Simplified tax scheme for small unincorporated businesses
A simpler Income Tax scheme for small unincorporated businesses will be introduced for the tax year 2013-14 to allow:

  • Eligible self-employed individuals and partnerships to calculate their profits on the basis of the cash that passes through their business.

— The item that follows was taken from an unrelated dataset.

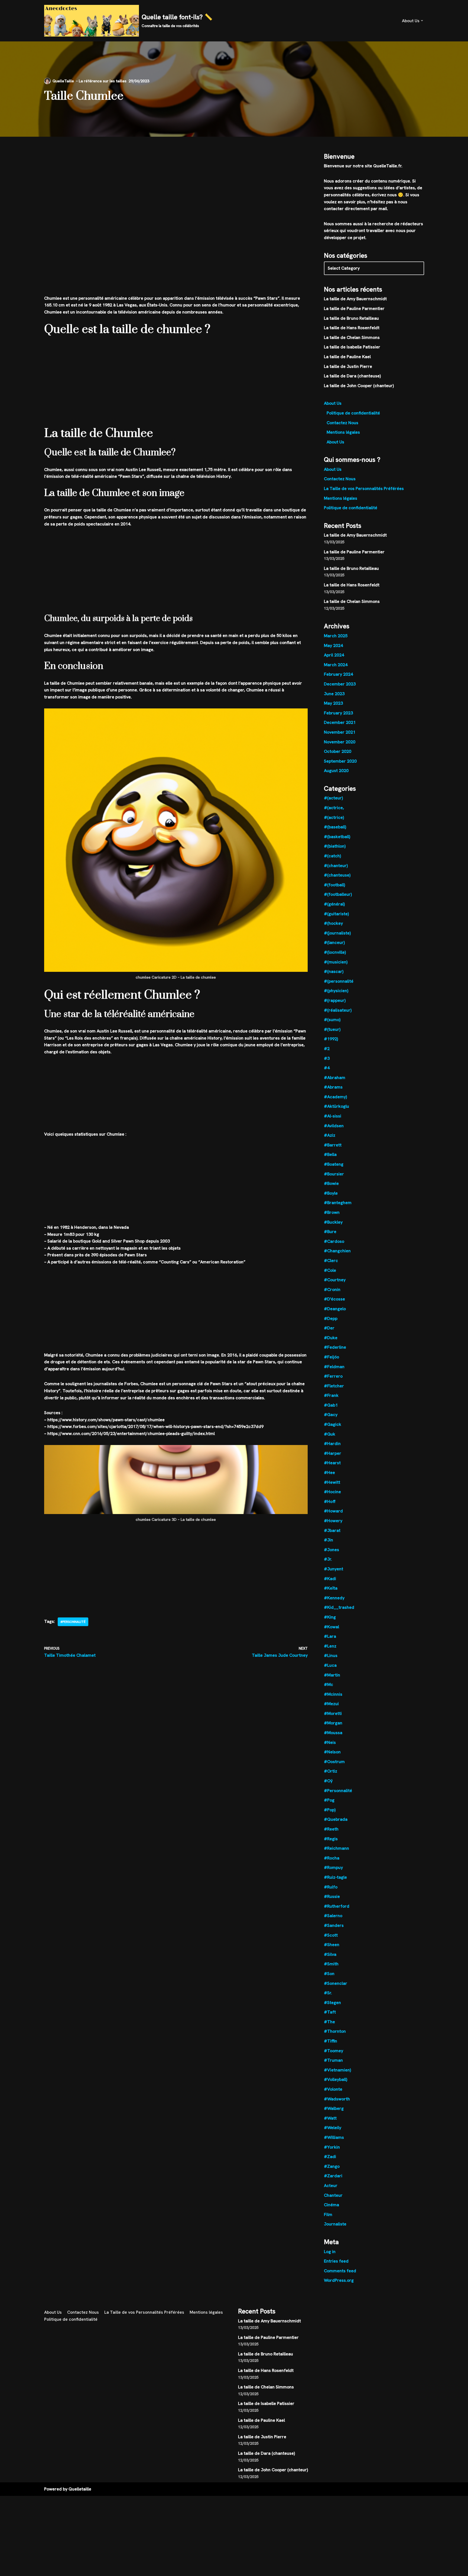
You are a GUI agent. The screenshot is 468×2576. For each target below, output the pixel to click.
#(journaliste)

In essence, they will not have to distinguish between revenue and capital expenditure.
  • All unincorporated businesses will be able to choose to deduct certain expenses on a flat rate basis.

Small Business Rate Relief
The present Small Business Rate Relief Scheme is to be extended for a further year to April 2014.

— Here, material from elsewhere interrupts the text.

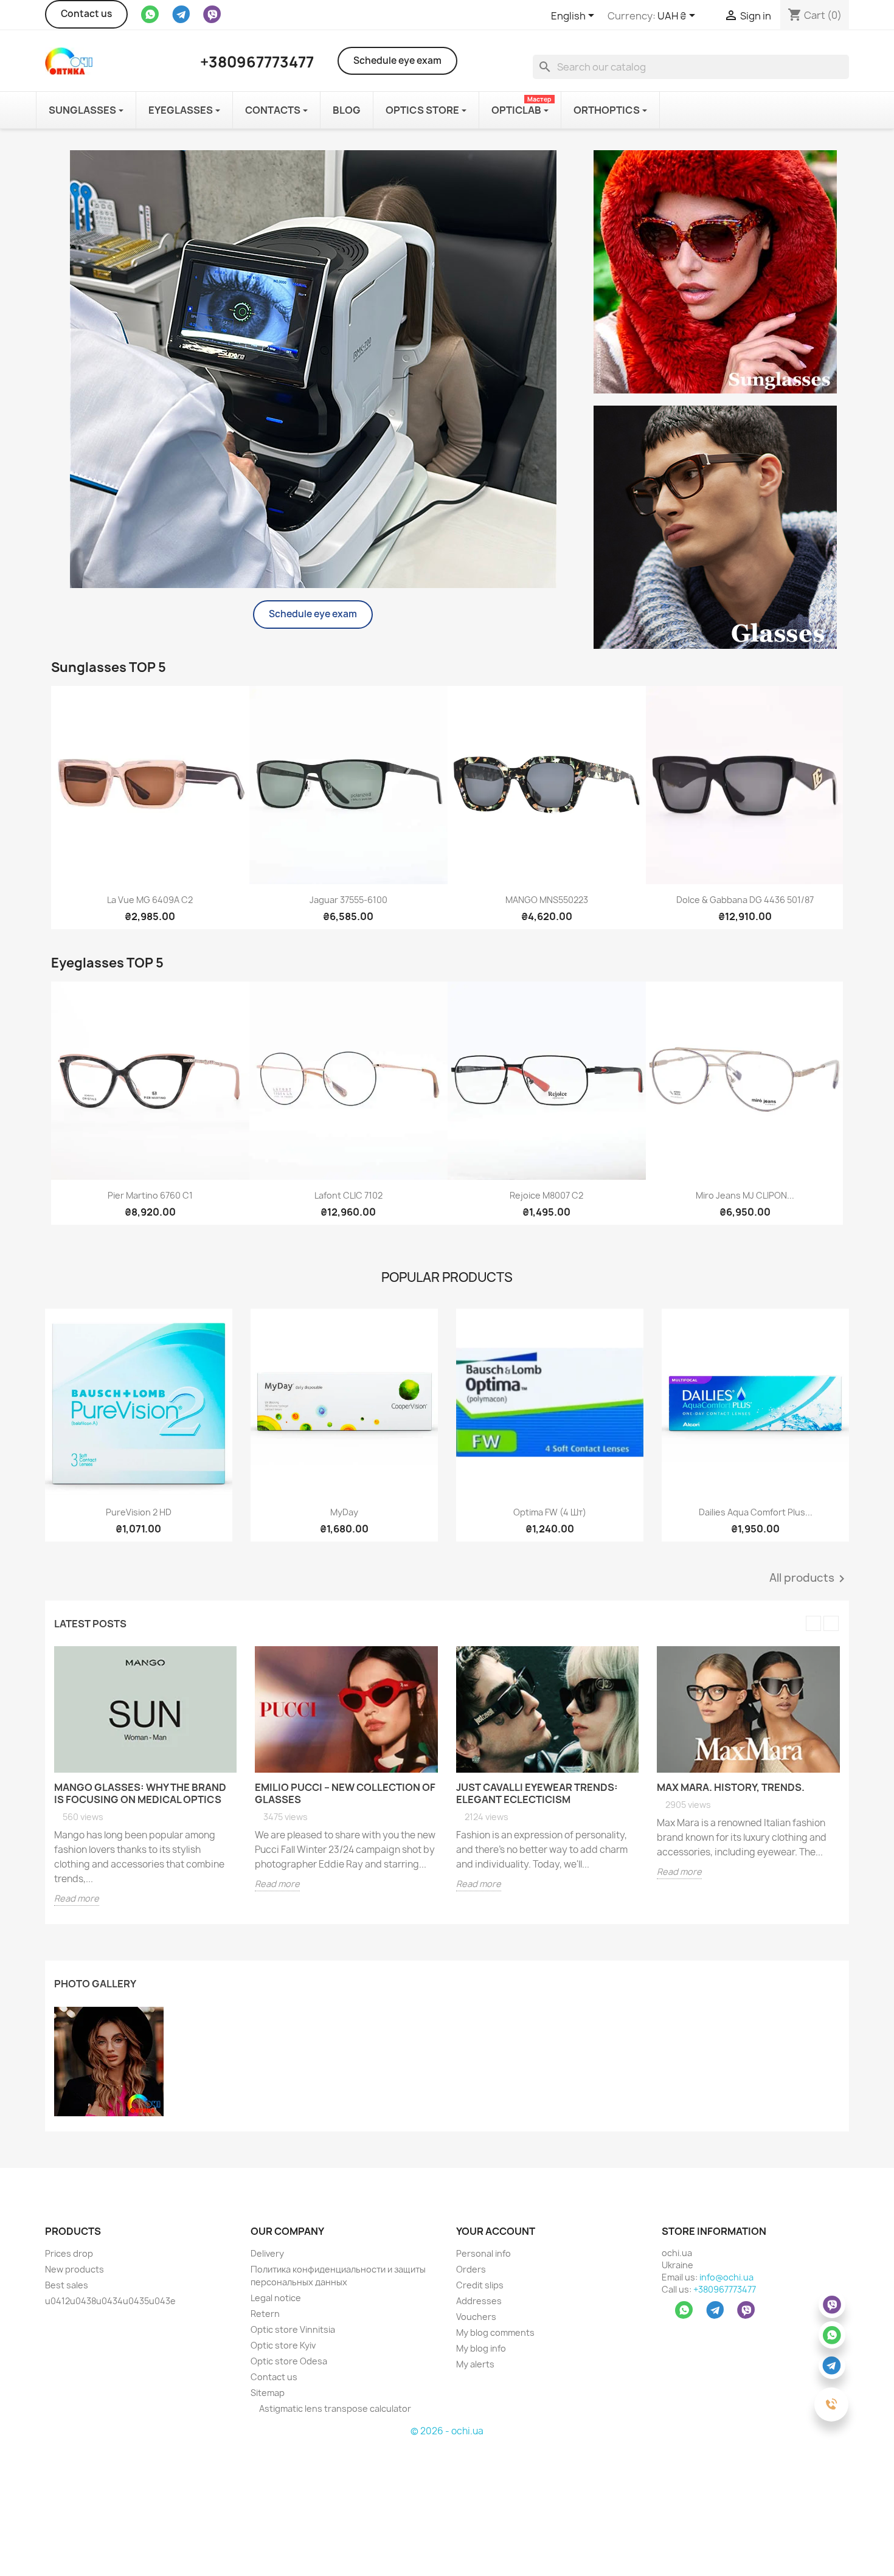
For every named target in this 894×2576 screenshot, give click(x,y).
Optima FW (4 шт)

2012 Chancellors Autumn Statement – Principal Changes – Other Taxes – Fuel Duty, Air Passenger Duty (APD), Inheritance Tax (IHT)

December 10th, 2012
  • In a move that will delight motorists the 3.02 pence per litre Fuel Duty increase that was due to take effect on 1 January 2013 will be cancelled and the increase that was planned for 1 April 2013 will be deferred until 1 September 2013.
  • From the 1 April 2013 APD rates will increase based on the Retail Price Index increase for September 2012.
  • The IHT nil-rate band was frozen at Budget 2010 at its current level of £325,000 until April 2015. For 2015-16 the band will be increased by 1% rounded up to £329,000.

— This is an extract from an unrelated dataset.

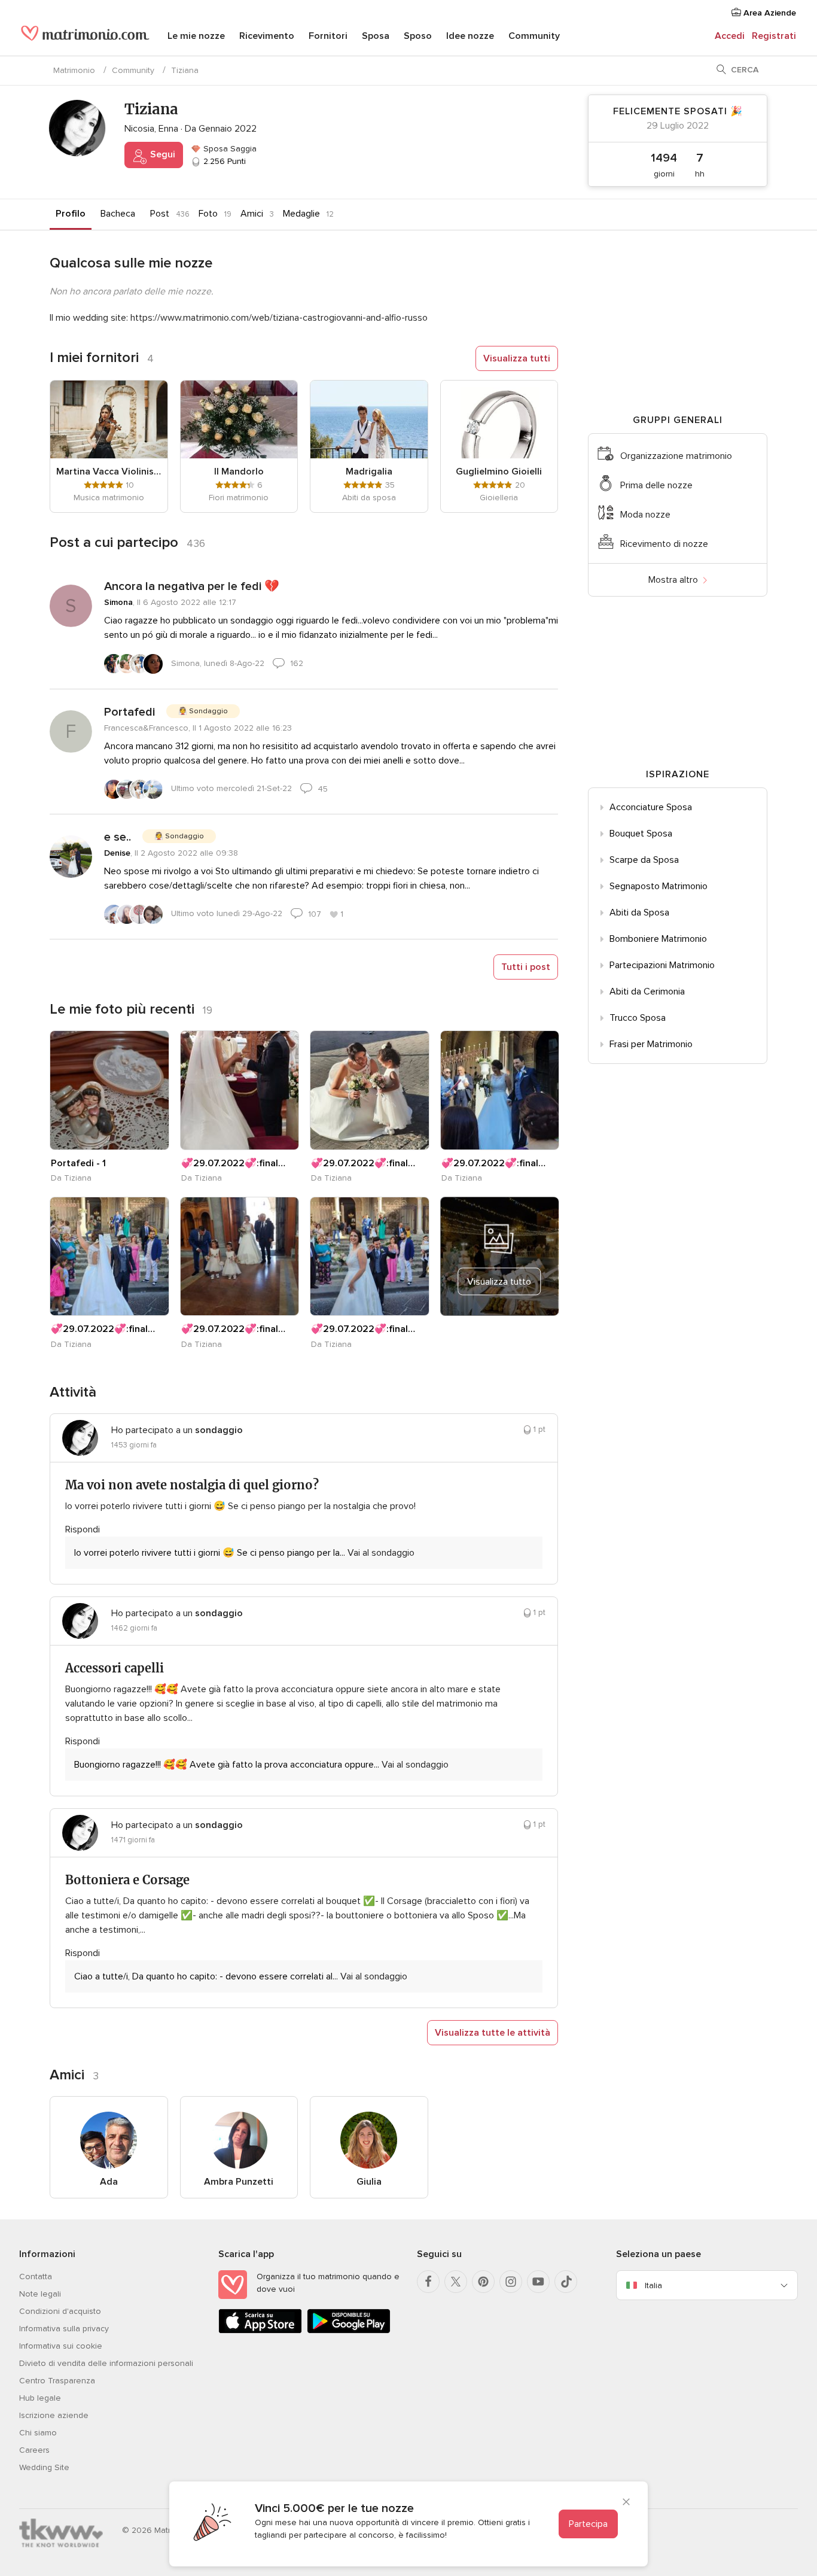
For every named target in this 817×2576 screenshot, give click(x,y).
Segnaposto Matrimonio (658, 886)
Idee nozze (470, 36)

2012 Chancellors Autumn Statement – Principal Changes – Anti-Avoidance and tax evasion

December 10th, 2012

The Government accepted the recommendations of the Aaronson report that a General Anti-Abuse Rule targeted at artificial and abusive tax avoidance schemes would improve the UK’s ability to tackle tax avoidance. The Government has committed to bringing forward legislation in Finance Bill 2013 to enact this measure.
Earlier this week, the Chancellor of the Exchequer and the Chief Secretary to the Treasury announced that the Government is investing a further £77 million in HMRC to increase revenues raised from tackling tax avoidance and evasion.
This investment will be used to:

  • Accelerate resolution of avoidance schemes.
  • Expand HMRC’s Affluent Unit to deal more effectively with taxpayers with a net worth of more than £1 million.
  • Increase specialist resources to tackle offshore evasion and avoidance of inheritance tax.
  • Improve HMRC’s risking technology, including increased use of third party data.

Additionally, five further measures have been announced in a Written Ministerial Statement. They are effective from 5 December 2012 and cover:

  1. Foreign bank levies – there are no longer allowable deductions for Income Tax or Corporation Tax purposes.
  2. Tax mismatch scheme – which reduces Corporation Tax liability by artificial tax treatment of loans or derivatives.
  3. Property return swaps – which convert capital losses into income losses.
  4. Manufactured payments – schemes involving stock lending arrangements.
  5. Payments of patent royalties – relief for non-trade payments to be abolished.